[Saved entries]

◇ ◇ ◇ ◇

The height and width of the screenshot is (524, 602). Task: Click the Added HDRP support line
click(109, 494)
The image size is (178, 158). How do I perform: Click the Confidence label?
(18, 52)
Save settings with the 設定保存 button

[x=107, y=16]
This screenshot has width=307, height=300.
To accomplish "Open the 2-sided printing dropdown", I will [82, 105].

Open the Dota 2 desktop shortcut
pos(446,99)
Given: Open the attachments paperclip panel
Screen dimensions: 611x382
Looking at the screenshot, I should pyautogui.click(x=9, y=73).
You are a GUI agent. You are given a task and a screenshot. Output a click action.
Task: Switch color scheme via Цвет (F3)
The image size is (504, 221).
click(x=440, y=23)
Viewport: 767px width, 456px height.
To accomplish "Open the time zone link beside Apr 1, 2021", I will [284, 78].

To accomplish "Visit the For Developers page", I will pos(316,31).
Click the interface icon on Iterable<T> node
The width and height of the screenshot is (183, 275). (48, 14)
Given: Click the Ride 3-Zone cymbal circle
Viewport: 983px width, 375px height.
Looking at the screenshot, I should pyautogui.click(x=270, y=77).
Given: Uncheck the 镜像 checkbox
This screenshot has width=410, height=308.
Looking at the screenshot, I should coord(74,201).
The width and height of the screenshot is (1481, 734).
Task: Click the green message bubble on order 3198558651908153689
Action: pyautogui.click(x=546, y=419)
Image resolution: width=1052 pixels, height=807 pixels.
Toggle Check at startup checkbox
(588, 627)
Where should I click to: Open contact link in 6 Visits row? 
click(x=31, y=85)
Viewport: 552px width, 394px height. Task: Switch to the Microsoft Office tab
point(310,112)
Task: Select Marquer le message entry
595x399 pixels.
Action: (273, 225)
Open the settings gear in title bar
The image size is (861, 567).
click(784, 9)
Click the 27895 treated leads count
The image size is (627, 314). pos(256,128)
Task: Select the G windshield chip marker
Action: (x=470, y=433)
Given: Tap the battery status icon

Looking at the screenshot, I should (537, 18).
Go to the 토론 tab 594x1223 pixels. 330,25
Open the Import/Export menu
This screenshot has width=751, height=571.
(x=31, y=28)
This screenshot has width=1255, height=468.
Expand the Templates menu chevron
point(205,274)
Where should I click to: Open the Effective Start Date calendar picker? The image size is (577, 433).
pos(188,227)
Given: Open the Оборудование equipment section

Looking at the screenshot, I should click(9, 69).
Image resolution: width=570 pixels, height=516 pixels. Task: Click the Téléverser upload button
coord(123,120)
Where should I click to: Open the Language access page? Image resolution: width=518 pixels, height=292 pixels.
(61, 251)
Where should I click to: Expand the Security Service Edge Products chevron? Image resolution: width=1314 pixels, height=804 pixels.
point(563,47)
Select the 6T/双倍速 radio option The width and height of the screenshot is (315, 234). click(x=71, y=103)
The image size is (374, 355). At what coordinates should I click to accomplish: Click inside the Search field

◇ ◇ ◇ ◇

_What to produce:_ Reproduce every line above containing "accomplish".

_Answer for this exercise:_
To accomplish "Open the 2-sided printing dropdown", I will [82, 105].
To accomplish "Open the time zone link beside Apr 1, 2021", I will [284, 78].
To accomplish "Visit the For Developers page", I will pos(316,31).
The image size is (374, 355). At what coordinates should I click to accomplish: Click inside the Search field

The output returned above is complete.